Key Points in This Article:

  • Tesla (TSLA) and IBM’s (IBM) AI advancements drive investor enthusiasm, but analyst downgrades highlight overvaluation risks, suggesting caution for potential volatility.

  • Despite their AI leadership, they face bearish sentiment from some quarters on Wall Street, emphasizing the need for modest positions in high-growth tech stocks.

  • Nvidia made early investors rich, but there is a new class of ‘Next Nvidia Stocks’ that could be even better. Click here to learn more.

AI Prowess Meets Valuation Concerns

Tesla (NASDAQ:TSLA) and IBM (NYSE:IBM), leaders in artificial intelligence (AI) for autonomous driving and enterprise solutions, respectively, have driven investor enthusiasm with their AI innovations.

Tesla’s stock has surged 160% since 2023, fueled by its Full Self-Driving (FSD) technology, while IBM’s 108% gain reflects its Watson AI platform’s enterprise adoption. However, Wall Street analysts question their valuations.


On April 24, UBS analyst David Vogt maintained a strong sell rating on IBM, raising his price target from $160 to $170 per share, which is the market’s lowest. Similarly, GLJ Research founder Gordon Johnson set a $19.05 per share price target April 21, also a market low, and then reiterated it again just last week.

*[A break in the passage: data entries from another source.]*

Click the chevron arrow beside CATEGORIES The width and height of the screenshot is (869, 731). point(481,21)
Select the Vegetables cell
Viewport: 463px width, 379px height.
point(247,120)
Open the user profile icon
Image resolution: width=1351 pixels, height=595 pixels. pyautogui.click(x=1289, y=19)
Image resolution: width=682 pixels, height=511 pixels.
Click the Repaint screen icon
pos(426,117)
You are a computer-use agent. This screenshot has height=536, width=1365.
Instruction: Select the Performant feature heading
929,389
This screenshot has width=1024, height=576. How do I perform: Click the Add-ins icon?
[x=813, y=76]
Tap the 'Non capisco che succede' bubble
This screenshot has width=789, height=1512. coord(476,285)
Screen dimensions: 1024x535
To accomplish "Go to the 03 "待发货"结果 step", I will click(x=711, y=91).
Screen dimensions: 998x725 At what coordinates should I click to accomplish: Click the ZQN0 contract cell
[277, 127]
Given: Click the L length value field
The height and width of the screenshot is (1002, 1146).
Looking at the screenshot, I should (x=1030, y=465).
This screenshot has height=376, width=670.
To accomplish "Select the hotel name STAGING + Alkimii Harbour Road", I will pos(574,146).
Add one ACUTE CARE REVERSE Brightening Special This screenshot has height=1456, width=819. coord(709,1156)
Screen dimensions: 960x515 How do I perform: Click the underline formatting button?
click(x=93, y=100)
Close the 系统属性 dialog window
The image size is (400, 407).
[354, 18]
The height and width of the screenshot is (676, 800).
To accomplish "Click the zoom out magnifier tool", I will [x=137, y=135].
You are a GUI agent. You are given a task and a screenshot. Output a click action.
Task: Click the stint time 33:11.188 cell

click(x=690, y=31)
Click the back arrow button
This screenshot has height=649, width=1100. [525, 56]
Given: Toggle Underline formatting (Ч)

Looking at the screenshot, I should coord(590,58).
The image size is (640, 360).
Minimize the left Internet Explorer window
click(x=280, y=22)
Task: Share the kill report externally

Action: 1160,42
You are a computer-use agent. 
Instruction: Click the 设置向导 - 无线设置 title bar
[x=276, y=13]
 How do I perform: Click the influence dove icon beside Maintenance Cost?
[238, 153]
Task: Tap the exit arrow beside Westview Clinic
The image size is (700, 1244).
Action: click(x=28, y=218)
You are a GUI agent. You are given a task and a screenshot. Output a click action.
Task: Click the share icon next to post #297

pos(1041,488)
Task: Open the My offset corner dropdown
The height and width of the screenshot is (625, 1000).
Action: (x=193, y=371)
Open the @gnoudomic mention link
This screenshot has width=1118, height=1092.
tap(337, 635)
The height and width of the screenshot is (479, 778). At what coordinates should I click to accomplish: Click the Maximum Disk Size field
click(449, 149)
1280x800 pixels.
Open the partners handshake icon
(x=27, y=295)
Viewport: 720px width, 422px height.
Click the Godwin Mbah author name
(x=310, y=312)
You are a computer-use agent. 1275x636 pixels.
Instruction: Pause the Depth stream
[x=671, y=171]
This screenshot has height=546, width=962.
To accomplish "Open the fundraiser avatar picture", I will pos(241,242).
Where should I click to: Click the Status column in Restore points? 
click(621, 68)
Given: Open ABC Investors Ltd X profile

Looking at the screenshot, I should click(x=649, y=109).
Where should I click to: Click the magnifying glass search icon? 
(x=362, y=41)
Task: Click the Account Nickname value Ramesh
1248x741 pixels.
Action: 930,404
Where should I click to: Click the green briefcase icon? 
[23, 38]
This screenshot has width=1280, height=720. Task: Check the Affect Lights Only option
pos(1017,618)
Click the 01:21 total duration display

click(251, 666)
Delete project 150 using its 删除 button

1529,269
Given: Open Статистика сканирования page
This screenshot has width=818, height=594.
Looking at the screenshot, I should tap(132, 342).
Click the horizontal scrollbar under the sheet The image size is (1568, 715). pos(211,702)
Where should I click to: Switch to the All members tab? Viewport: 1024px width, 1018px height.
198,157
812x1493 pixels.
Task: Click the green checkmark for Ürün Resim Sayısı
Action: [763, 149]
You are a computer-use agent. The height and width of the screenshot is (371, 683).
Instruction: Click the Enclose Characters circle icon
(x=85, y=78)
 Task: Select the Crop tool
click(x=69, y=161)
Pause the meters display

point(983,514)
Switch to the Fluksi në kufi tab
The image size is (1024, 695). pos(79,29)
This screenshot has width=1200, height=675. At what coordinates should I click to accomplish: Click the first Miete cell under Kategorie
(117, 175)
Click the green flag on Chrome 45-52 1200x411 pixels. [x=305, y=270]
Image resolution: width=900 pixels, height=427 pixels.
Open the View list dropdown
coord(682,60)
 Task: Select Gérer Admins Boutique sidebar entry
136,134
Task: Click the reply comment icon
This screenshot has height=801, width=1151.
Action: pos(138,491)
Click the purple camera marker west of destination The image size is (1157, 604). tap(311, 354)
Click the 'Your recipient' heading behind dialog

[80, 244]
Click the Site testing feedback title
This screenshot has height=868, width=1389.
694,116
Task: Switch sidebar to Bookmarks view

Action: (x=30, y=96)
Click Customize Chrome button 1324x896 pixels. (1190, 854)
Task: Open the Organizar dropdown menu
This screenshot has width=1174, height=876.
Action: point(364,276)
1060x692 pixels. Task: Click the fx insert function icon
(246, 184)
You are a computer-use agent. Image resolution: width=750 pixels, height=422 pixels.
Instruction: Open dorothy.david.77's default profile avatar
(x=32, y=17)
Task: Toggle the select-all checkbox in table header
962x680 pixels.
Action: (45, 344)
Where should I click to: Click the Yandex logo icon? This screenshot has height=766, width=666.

These ratings imply significant downside and highlight concerns about overvaluation despite their AI advancements. Let’s see why, despite their AI prowess, analysts remain cautious.


Tesla: Shocking 94% Implied Downside Amid AI Ambitions

Tesla’s AI capabilities, centered on its Full Self-Driving (FSD) suite and Dojo supercomputer, position it as a leader in autonomous driving and robotaxi development. FSD, now in version 12.5, processes real-time data from 7.2 million vehicles, aiming for a 2026 national robotaxi rollout, a market BloombergNEF projects to grow 25% annually through 2030.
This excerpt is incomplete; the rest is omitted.